Arlene Clarke, a retired teacher, realized it was time to go after the devastation of Fiona. She felt the pull to be near her children and grandchildren in St. John’s. And the town no longer felt familiar. “People were withdrawn and wary,” said Ms. Clarke, who lived there with her husband for 40 years. “The sense of loss was overwhelming. There’s a quiet and stillness surrounding the area. People are saddened by the loss, and you can feel it.”

The power of the Atlantic has long been a source of trauma and loss for the people of Newfoundland and Labrador. But after Fiona, in the face of rising sea levels, warming ocean temperatures and predictions that climate change will yield ever more ferocious and frequent storms in the future, even townspeople who for generations lived and worked on the ocean are scared.

Ms. Strickland, a 46-year-old employment counsellor, spoke with a shaky voice as she described a new fear of the ocean that overwhelms her when she travels into the town. “The ocean certainly always gave us a sense of peace and calm, but now that’s changed,” her husband added.

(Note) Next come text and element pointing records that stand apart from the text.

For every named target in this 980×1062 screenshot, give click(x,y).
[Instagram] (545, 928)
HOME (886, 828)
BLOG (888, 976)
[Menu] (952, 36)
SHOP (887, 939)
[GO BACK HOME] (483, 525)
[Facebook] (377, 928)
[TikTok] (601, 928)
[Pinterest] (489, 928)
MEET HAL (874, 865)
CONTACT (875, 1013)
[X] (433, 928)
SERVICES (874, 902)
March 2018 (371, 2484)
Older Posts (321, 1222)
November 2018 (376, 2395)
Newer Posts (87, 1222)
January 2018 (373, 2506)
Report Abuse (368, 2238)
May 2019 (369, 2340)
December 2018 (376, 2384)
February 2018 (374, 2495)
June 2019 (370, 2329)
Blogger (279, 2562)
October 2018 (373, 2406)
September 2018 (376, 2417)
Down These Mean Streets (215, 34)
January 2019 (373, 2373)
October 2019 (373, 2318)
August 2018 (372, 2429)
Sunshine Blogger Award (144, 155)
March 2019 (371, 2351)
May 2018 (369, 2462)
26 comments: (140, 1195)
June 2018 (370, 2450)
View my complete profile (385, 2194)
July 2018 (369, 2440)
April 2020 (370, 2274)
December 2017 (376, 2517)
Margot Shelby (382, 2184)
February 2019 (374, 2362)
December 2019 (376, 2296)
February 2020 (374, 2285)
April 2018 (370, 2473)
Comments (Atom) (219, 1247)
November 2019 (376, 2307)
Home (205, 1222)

All told, Port aux Basques residents lost about 100 homes in a community of 4,000. Inflation has made it harder for residents to build again, and many are questioning whether it is worth it to do so.

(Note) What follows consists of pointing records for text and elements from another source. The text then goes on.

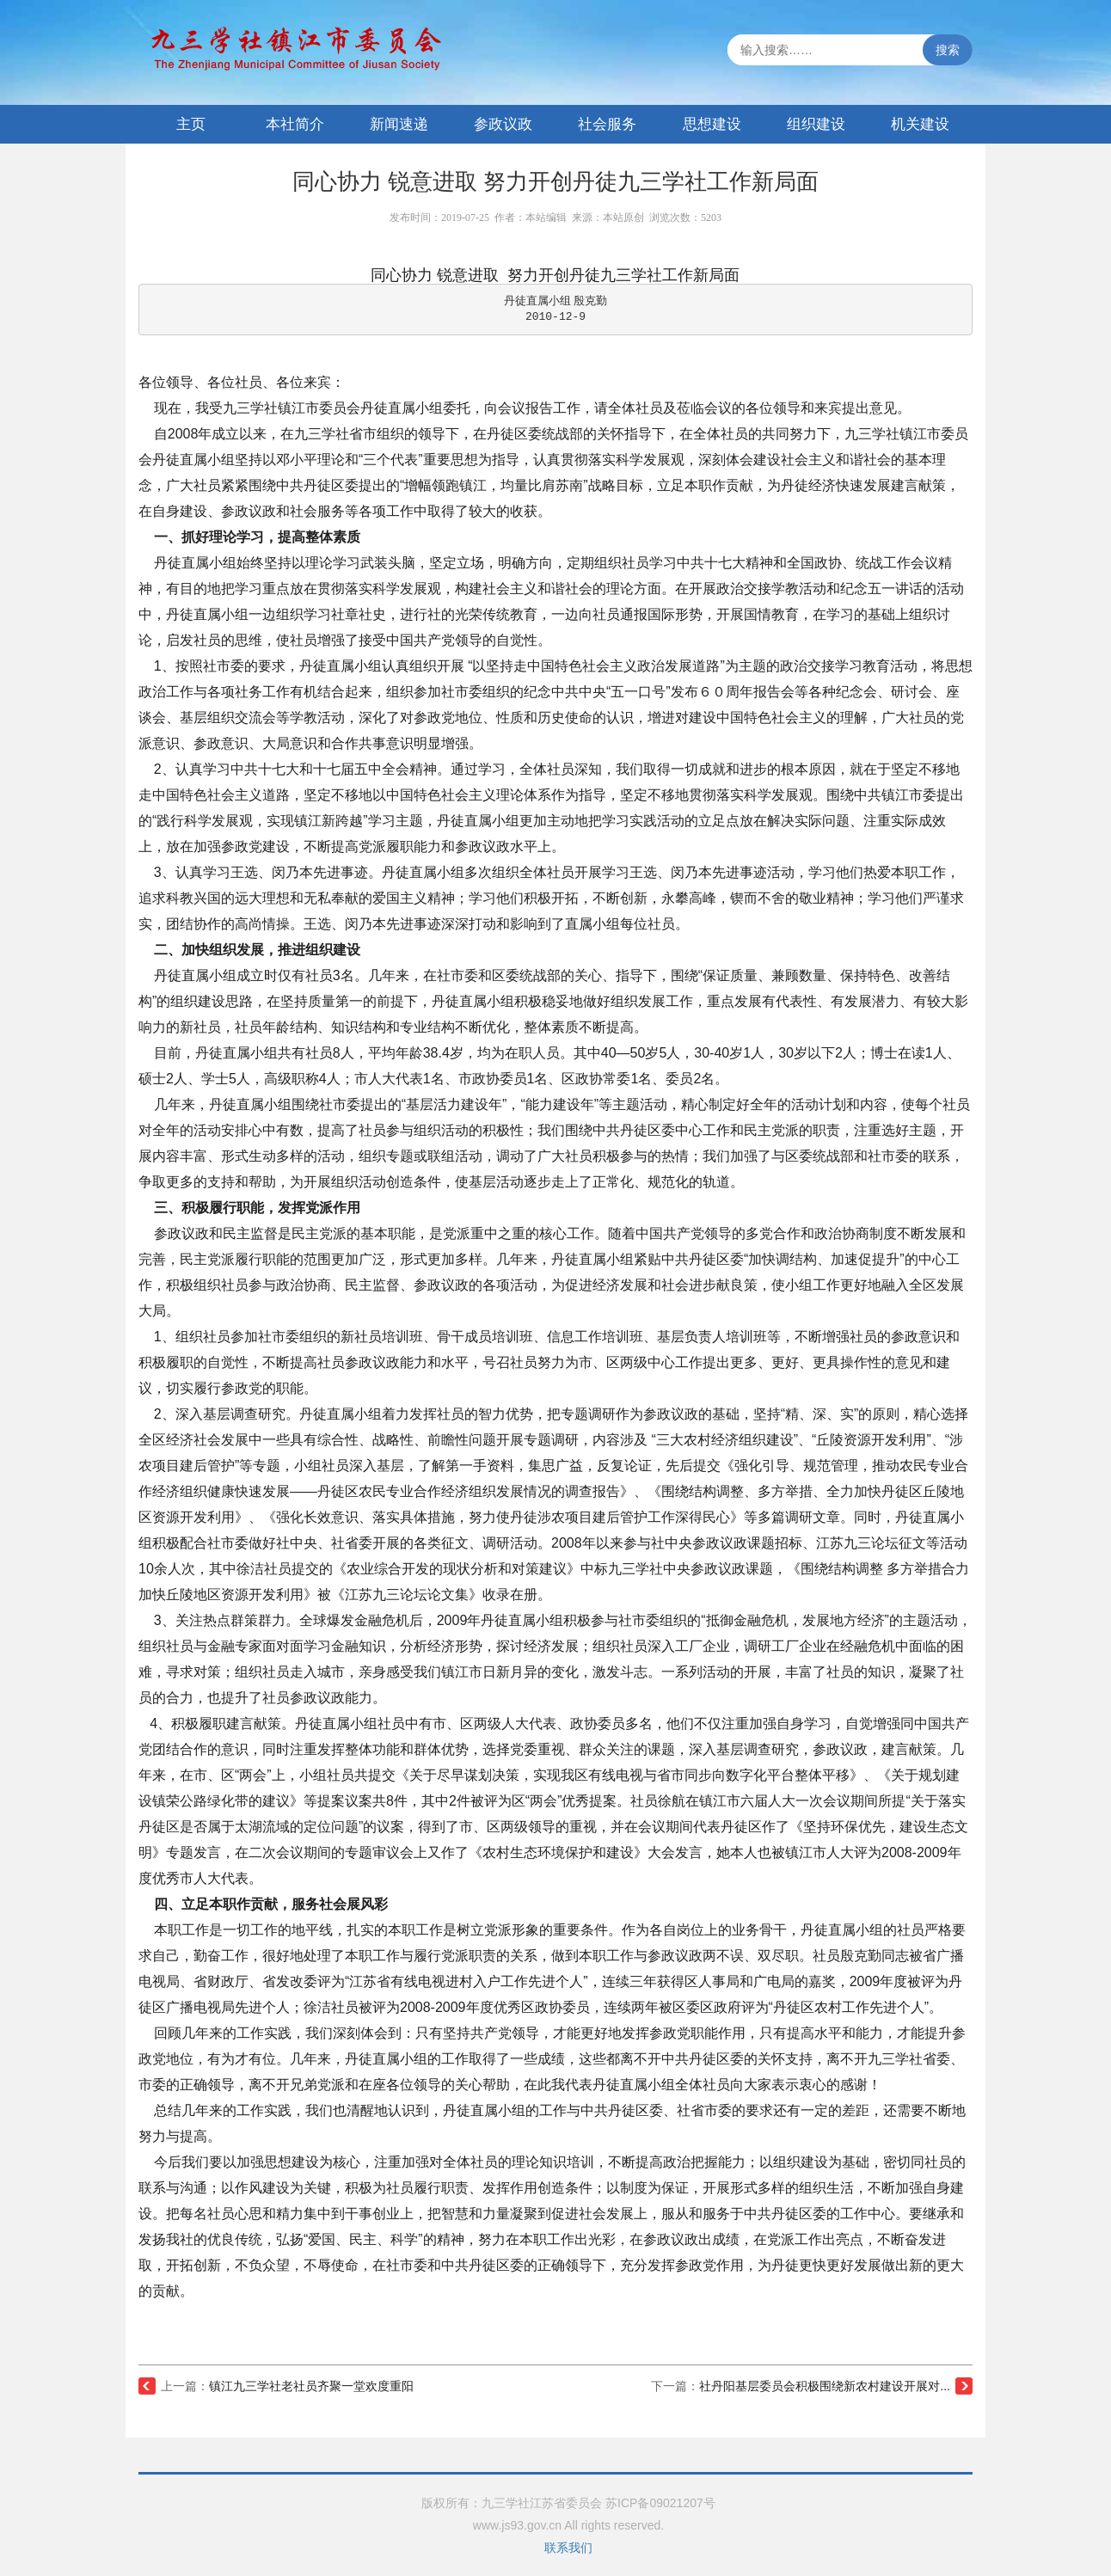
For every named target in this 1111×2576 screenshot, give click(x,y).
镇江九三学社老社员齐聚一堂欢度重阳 (311, 2386)
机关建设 (920, 124)
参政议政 (503, 124)
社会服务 (607, 124)
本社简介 (295, 124)
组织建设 (816, 124)
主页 (191, 124)
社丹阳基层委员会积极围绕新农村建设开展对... (824, 2386)
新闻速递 (399, 124)
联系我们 (568, 2548)
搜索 (948, 50)
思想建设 (712, 124)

There are many, however, who are not giving up on Port aux Basques. There is a prevailing desire among politicians and business owners to turn the page and look to the future – the impetus behind a recent trade show organized by the local chamber of commerce.

Provincial Minister of Industry, Energy and Technology Andrew Parsons, who is from the town, spoke about the bright future in mining and wind-powered hydrogen production for the area at the event last month.

“I think there’s more to look forward to than there has been for some time,” Mr. Parsons said during an interview, referring to the potential to produce “green hydrogen” by harnessing wind energy, a proposed wind-hydrogen project to export the fuel to Europe by 2025 and a growing number of mineral exploration applications. “I think there’s going to be economic opportunity that our kids and our grandkids are going to benefit from.”

Housing poses a challenge, as it does everywhere in the country, but especially so in a town of 4,000 where 100 homes have been lost. “That has a huge effect on the area,” Mr. Parsons said. “That’s the biggest issue we’re facing right now. … When you throw in the cost of living and inflationary measures, again it’s having an impact on the rebuild.”

The province says it has offered 99 settlement packages to residents in six communities, averaging about $405,000 each. All but a few have been processed. Some still haven’t decided where they will live. Others are waiting to see if the province decides to demolish more homes.

Meanwhile, the small cove where Mr. Strickland and his family lived for generations has gone dark. At night the constellation of porch lights and the glimmer of TVs is gone. During the day, the screeches of gulls and hubbub on the wharf have been replaced by jackhammers and rumbling dump trucks carting off people’s lives, and a way of life, one load at a time. For now, or as of this writing, Mr. Strickland’s home was the last one standing – soon to be demolished like the others in the old part of town.